[Data Boundary: Start]

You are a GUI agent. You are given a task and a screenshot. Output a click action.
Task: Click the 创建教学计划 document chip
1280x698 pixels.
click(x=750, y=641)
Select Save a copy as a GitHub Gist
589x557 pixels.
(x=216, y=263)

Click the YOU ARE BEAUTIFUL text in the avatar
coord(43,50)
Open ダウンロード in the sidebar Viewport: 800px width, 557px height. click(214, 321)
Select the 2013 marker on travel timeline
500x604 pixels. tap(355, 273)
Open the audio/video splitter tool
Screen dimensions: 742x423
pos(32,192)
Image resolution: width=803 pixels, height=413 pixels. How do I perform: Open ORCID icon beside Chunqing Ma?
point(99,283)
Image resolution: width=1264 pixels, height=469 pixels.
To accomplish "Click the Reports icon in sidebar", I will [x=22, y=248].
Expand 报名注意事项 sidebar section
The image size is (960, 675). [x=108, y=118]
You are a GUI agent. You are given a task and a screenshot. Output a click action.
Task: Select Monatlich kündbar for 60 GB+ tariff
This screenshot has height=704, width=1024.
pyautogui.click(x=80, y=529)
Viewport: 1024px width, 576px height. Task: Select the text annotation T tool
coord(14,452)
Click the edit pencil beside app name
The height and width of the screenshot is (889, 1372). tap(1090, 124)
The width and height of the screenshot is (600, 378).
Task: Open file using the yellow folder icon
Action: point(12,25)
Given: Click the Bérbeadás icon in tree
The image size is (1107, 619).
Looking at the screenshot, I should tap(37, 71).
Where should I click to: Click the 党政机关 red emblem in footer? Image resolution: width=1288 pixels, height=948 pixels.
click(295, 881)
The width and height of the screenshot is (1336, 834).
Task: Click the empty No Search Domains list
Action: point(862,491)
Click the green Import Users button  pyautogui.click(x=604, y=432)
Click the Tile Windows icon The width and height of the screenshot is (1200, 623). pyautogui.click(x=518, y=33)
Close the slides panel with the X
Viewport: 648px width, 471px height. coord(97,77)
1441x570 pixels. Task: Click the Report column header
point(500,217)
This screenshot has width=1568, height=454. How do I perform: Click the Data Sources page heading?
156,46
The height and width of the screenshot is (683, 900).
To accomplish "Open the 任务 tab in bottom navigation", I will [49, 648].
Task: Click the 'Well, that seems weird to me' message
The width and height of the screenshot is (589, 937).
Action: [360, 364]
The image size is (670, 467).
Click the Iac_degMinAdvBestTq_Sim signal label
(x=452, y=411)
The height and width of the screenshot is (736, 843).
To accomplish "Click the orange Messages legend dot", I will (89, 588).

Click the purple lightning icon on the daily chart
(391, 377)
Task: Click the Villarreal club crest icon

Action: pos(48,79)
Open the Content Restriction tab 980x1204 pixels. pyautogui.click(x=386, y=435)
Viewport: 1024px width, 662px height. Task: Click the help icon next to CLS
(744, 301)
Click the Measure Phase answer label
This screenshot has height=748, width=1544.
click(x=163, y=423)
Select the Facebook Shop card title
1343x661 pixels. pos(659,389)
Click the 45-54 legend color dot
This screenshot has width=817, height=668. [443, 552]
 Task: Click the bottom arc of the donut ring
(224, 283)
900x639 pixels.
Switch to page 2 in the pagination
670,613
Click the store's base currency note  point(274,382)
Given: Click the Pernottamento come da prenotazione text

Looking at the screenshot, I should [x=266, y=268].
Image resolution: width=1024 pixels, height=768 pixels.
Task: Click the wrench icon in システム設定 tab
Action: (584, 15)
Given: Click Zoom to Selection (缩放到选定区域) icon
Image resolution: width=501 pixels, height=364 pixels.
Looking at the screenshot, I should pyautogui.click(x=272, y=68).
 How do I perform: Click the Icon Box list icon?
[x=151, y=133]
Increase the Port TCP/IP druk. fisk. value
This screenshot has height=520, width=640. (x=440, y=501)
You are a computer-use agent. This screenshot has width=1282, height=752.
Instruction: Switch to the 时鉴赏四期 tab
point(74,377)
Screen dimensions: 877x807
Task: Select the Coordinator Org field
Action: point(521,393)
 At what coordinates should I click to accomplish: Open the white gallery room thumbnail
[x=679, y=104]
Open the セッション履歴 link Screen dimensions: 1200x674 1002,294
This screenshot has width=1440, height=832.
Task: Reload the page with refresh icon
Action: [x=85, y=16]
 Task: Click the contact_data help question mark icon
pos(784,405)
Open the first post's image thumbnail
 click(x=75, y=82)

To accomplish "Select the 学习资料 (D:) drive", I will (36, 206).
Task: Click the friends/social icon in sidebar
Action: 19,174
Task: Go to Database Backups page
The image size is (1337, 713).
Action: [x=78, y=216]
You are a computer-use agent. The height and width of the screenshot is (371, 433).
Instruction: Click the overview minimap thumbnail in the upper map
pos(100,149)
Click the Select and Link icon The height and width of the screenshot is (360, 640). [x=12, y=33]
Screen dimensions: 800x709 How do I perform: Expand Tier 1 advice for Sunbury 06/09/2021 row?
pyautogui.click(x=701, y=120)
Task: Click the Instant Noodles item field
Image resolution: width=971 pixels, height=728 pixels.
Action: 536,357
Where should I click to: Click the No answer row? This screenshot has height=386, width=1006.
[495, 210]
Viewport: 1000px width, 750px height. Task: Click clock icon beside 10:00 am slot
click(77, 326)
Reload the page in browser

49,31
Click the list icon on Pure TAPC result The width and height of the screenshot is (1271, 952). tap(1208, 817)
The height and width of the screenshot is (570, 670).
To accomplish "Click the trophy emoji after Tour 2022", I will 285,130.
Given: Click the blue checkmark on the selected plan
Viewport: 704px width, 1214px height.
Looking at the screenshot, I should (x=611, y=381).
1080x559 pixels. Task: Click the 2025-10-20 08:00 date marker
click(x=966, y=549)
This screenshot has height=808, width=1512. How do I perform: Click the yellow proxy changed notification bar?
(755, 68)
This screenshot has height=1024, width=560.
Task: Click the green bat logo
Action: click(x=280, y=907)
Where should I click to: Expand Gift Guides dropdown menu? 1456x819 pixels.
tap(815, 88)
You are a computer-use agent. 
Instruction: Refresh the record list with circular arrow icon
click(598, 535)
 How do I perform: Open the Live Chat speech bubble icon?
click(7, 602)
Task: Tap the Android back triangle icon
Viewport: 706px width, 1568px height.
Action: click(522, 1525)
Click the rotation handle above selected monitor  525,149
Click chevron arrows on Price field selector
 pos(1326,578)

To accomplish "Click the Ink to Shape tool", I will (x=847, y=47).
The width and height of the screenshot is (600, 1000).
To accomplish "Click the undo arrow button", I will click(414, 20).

[Data Boundary: End]

Scan the data, and report each line that uses the word "computer".

You are a computer-use agent. This screenshot has width=1282, height=752.
You are a computer-use agent. The height and width of the screenshot is (371, 433).
You are a computer-use agent. 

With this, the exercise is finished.